### DATA TO USE ###
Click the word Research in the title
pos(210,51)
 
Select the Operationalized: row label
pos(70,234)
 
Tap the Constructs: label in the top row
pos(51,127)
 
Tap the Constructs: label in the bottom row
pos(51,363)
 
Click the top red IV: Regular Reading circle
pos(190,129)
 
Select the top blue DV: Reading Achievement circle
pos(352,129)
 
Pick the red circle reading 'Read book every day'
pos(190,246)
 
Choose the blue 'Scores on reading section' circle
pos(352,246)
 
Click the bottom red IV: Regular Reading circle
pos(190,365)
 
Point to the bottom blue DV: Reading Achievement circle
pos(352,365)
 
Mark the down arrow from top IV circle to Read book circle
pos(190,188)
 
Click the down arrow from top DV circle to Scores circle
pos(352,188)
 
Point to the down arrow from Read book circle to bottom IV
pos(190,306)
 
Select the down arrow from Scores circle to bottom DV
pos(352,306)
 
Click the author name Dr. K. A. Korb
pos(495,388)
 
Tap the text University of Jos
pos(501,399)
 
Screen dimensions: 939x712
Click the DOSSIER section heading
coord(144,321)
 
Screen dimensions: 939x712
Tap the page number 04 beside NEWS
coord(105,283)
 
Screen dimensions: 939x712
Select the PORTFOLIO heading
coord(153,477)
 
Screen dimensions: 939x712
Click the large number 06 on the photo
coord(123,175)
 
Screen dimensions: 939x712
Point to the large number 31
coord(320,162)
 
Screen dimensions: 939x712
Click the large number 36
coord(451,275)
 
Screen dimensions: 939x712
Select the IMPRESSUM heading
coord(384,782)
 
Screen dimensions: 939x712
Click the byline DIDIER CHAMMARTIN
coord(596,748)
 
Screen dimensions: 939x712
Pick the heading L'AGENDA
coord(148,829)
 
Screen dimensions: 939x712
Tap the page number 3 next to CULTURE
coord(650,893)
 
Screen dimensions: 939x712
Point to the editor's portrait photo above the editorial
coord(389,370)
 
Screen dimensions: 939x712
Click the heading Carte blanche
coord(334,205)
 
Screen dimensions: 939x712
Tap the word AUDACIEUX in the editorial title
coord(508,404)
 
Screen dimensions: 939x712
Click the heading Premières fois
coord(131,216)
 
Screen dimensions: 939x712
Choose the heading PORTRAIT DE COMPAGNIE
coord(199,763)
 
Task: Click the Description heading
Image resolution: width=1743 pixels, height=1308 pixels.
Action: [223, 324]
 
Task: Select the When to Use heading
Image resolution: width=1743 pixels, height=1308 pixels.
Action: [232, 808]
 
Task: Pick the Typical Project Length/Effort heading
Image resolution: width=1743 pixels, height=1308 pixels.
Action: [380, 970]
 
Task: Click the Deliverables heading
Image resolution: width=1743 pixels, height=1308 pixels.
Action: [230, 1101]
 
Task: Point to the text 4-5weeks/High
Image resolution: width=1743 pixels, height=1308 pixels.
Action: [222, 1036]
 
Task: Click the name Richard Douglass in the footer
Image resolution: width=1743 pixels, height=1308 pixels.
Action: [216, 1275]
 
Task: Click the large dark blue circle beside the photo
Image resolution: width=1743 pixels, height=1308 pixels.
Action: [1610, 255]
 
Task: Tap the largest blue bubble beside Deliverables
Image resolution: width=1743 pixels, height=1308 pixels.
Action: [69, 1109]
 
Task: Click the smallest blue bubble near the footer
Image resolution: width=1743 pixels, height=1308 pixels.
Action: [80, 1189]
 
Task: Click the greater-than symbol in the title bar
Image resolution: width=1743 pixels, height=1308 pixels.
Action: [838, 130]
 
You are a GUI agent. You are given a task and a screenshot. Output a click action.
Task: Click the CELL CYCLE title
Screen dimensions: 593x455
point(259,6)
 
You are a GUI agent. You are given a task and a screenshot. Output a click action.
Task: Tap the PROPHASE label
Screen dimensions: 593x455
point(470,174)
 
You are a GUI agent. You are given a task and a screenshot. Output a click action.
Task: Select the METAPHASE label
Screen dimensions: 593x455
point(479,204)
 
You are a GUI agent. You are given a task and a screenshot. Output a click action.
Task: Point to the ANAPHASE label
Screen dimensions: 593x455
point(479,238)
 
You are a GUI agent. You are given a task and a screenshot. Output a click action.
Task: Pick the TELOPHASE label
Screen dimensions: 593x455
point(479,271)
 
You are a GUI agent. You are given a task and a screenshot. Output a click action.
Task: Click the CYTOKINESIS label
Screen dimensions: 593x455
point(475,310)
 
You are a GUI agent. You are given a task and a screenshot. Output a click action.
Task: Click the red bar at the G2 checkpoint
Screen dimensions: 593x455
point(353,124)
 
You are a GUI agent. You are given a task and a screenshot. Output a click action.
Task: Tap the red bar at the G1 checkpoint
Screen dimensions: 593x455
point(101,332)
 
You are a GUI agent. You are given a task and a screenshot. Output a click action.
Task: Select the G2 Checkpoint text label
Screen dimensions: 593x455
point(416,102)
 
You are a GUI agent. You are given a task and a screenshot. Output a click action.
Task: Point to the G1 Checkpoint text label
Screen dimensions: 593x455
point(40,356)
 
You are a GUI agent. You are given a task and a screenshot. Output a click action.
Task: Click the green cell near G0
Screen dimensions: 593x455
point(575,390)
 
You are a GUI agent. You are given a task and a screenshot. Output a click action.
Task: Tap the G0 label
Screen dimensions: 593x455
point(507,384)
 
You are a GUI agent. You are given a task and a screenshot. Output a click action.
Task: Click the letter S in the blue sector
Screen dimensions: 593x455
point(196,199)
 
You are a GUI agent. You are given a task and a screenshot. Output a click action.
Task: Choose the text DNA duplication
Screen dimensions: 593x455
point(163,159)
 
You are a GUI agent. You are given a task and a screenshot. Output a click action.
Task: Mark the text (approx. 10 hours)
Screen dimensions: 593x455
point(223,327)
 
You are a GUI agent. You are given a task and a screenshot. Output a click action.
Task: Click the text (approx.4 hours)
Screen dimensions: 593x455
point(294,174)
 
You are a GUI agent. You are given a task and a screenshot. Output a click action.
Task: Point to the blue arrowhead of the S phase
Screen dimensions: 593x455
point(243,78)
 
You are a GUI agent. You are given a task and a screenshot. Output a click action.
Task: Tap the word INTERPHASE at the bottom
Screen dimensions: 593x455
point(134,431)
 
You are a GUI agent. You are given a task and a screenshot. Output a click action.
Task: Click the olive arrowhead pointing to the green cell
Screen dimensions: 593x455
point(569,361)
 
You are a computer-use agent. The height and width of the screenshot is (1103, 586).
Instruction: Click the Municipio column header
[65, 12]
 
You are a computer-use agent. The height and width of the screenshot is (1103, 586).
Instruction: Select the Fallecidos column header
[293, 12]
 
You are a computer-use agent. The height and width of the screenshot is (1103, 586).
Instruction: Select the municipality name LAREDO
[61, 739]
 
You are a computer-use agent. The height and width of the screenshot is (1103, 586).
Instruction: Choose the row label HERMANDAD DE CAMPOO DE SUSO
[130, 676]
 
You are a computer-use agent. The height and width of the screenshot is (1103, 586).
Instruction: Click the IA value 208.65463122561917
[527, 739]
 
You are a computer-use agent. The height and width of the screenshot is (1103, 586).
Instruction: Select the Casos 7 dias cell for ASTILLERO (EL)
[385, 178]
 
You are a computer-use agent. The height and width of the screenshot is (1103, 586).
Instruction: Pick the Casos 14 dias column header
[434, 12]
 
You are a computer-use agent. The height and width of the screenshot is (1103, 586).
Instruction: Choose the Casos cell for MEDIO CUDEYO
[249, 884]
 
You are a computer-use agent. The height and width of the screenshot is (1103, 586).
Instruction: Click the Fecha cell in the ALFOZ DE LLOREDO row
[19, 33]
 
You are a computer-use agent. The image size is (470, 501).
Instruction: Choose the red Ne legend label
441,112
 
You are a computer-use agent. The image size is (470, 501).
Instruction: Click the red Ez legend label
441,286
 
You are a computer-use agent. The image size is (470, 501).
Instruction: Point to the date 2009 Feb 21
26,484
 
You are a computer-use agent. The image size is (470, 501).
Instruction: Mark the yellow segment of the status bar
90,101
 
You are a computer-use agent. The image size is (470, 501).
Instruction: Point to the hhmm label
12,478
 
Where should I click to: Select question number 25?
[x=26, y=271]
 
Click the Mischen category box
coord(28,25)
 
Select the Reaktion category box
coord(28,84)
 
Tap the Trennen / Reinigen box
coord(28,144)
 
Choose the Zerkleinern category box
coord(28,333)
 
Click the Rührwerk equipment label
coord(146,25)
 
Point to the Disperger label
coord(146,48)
###
YOUR INSTRUCTIONS »
Copy the records word for word, starting at the first line and ending with the line that contains "coord(153,477)".

OUTPUT FOR THIS EXERCISE »
Click the word Research in the title
pos(210,51)
 
Select the Operationalized: row label
pos(70,234)
 
Tap the Constructs: label in the top row
pos(51,127)
 
Tap the Constructs: label in the bottom row
pos(51,363)
 
Click the top red IV: Regular Reading circle
pos(190,129)
 
Select the top blue DV: Reading Achievement circle
pos(352,129)
 
Pick the red circle reading 'Read book every day'
pos(190,246)
 
Choose the blue 'Scores on reading section' circle
pos(352,246)
 
Click the bottom red IV: Regular Reading circle
pos(190,365)
 
Point to the bottom blue DV: Reading Achievement circle
pos(352,365)
 
Mark the down arrow from top IV circle to Read book circle
pos(190,188)
 
Click the down arrow from top DV circle to Scores circle
pos(352,188)
 
Point to the down arrow from Read book circle to bottom IV
pos(190,306)
 
Select the down arrow from Scores circle to bottom DV
pos(352,306)
 
Click the author name Dr. K. A. Korb
pos(495,388)
 
Tap the text University of Jos
pos(501,399)
 
Screen dimensions: 939x712
Click the DOSSIER section heading
coord(144,321)
 
Screen dimensions: 939x712
Tap the page number 04 beside NEWS
coord(105,283)
 
Screen dimensions: 939x712
Select the PORTFOLIO heading
coord(153,477)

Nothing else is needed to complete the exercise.